O exercício:
Cite, no excerto sobre preços de transferência, o trecho entre "Ora, resulta do" e "de mercado livre.", inclusive.

Ora, resulta do regime consagrado no artigo 58º do CIRC, na redacção aplicável ao caso concreto dos autos, que recai sobre os sujeitos passivos de IRC, que efectuem operações comerciais e/ou operações financeiras com entidades relacionadas, de praticarem preços idênticos aos que seriam praticados se essas operações comerciais ou financeiras fossem praticadas com entidades não relacionadas, numa situação de mercado livre.

Como já se assinalou, a decisão recorrida colocou em crise a existência de similitude entre a fiança e a garantia bancária, tendo concluído pela verificação de assinaláveis diferenças que no seu entendimento punham em causa a fixação do mesmo valor de remuneração das garantias e nessa medida o montante dos proveitos acrescidos ao rendimento tributável na sequência das correcções efetuadas pela AT, situação que a Recorrente não aceita, pois que as diferenças entre as garantias não se de molde a pôr em causa a fixação do mesmo valor de remuneração.

Neste domínio, importa ainda ter presente o estabelecido no artigo 5º da Portaria n º 1446-C/2001, de 21-12.

«Para efeitos do artigo anterior, o grau de comparabilidade entre uma operação vinculada e uma operação não vinculada deve ser avaliado, tendo em conta, designadamente, os seguintes factores:

a) As características específicas dos bens, direitos ou serviços que, sendo objecto de cada operação, são susceptíveis de influenciar o preço das operações, em particular as características físicas, a qualidade, a quantidade, a fiabilidade, a disponibilidade e o volume de oferta dos bens, a forma negocial, o tipo, a duração, o grau de protecção e os benefícios antecipados pela utilização do direito e a natureza e a extensão dos serviços;

b) As funções desempenhadas pelas entidades intervenientes nas operações, tendo em consideração os activos utilizados e os riscos assumidos;

c) Os termos e condições contratuais que definem, de forma explícita ou implícita, o modo como se repartem as responsabilidades, os riscos e os lucros entre as partes envolvidas na operação;

d) As circunstâncias económicas prevalecentes nos mercados em que as respectivas partes operam, incluindo a sua localização geográfica e dimensão, o custo da mão-de-obra e do capital nos mercados, a posição concorrencial dos compradores e vendedores, a fase do circuito de comercialização, a existência de bens e serviços sucedâneos, o nível da oferta e da procura e o grau de desenvolvimento geral dos mercados;

e) A estratégia das empresas, contemplando, entre os aspectos susceptíveis de influenciar o seu funcionamento e conduta normal, a prossecução de actividades de pesquisa e desenvolvimento de novos produtos, o grau de diversificação da actividade, o controle do risco, os esquemas de penetração no mercado ou de manutenção ou reforço de quota e, bem assim, os ciclos de vida dos produtos ou direitos;

f) Outras características relevantes quanto à operação em causa ou às empresas envolvidas.».

Material recolhido:

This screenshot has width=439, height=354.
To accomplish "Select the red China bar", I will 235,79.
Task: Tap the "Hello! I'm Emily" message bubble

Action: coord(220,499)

Resposta:
Ora, resulta do regime consagrado no artigo 58º do CIRC, na redacção aplicável ao caso concreto dos autos, que recai sobre os sujeitos passivos de IRC, que efectuem operações comerciais e/ou operações financeiras com entidades relacionadas, de praticarem preços idênticos aos que seriam praticados se essas operações comerciais ou financeiras fossem praticadas com entidades não relacionadas, numa situação de mercado livre.